No doubt some of you have been following the story of CNN talk-show host Glenn Beck and his recent experiences as a surgical patient. Billed as an indictment of the health care system, his somber teaser on Youtube describing the horrors he experienced piqued my interest and I’ll admit I followed the story closely to see if he had anything legitimate to say. The way he described it I got the idea that he had undergone major surgery, woke up on the table, and was in incredible pain the whole time, even on presenting later to the Emergency Department with post-operative complications. As dribs and drabs of the story came out, we learned that nobody in the Emergency Department cared and despite being in excruciating pain he was ignored for an hour while the callous triage nurses chatted with each other.
As it turns out, he had a relatively minor outpatient procedure, a hemorrhoidectomy, under nothing more than procedural sedation and had post-procedural pain. I am not one to scoff at pain, rectal or otherwise, and one of the first things I try to do with my patients is control both their pain and anxiety. But apparently Mr. Beck’s pain wasn’t touched by large amounts of narcotics in quantities that would sedate an entire Cuban village. He was sent home on terminal cancer-sized doses of pain meds and returned several hours later with urinary retention and worse pain which again required horse-killing doses of narcotics. I don’t know how long he really waited in triage, we have only his word and pain makes the clock slow down considerably but he sounded like an extremely difficult patient, a guy who required so much narcotic analgesia that you start to wonder if he’s going to stop breathing.

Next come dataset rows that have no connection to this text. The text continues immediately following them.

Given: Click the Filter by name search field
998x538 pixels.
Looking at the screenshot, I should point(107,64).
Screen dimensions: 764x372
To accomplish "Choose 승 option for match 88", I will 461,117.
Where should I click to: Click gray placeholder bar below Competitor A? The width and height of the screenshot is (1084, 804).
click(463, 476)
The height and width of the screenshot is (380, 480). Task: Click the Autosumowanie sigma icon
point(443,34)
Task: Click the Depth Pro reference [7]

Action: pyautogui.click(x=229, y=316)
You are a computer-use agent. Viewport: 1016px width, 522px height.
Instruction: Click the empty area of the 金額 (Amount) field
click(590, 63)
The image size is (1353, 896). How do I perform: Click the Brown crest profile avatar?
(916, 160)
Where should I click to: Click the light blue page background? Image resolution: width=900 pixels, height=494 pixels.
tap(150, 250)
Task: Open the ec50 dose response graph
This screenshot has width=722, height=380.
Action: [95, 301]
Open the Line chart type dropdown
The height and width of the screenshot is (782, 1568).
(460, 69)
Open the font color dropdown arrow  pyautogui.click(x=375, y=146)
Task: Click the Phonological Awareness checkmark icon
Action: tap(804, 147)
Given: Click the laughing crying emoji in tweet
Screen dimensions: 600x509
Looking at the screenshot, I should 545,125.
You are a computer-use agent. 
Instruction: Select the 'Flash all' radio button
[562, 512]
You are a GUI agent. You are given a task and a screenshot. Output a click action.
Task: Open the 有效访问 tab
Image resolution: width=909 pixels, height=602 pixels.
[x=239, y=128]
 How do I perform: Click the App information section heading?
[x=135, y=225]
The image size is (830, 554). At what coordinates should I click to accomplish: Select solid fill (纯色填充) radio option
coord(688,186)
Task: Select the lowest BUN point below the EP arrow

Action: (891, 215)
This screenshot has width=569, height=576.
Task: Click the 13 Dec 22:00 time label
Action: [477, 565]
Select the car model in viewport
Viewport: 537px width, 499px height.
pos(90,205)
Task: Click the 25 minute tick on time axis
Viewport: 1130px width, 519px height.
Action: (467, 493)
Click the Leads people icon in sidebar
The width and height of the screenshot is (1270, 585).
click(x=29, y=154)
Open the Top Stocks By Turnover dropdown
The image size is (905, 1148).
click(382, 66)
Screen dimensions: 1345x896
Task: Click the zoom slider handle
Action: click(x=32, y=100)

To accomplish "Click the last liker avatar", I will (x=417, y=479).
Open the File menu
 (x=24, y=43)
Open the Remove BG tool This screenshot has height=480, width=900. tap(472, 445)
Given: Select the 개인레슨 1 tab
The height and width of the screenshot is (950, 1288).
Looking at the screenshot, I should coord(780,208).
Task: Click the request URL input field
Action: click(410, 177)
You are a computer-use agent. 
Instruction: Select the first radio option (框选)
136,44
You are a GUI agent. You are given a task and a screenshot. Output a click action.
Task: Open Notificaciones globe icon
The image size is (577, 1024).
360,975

Now, here is a rare caveat for me: I don’t know the real story and, since the Emergency Department can’t comment due to privacy concerns, we will never know. I also will again state that my first goal after airway, breathing, and circulation is to control pain. But Emergency Departments are busy places which is not, in of itself, an indictment of the health care system. People need to be seen and we see them. We triage them according to the severity of the complaint. Pain and urinary retention might be triaged lower than chest pain or possible stroke and you may have to wait a few minutes or ten or thirty. Without meaning to sound callous, we get patients all the time who complain of excruciating pain of several hours or several days duration. Some are seeking drugs and some are on the level but the extra half-hour wait is often unavoidable. Nurses can’t give narcotics without an order and the doctors are often busy. Maybe the patients who are occupying the doctor’s time are minor complaints but, except for life and death emergencies, it is not always obvious to the doctor who needs to be seen next. Even if it were, it wouldn’t be efficient for him to be so fluid in his response to triage that he is continuously breaking away from less acute patients to deal with the more acute.
Mr. Beck needs to man up and stop whining. I’m sorry he had a bad experience but we’re doing the best that we can.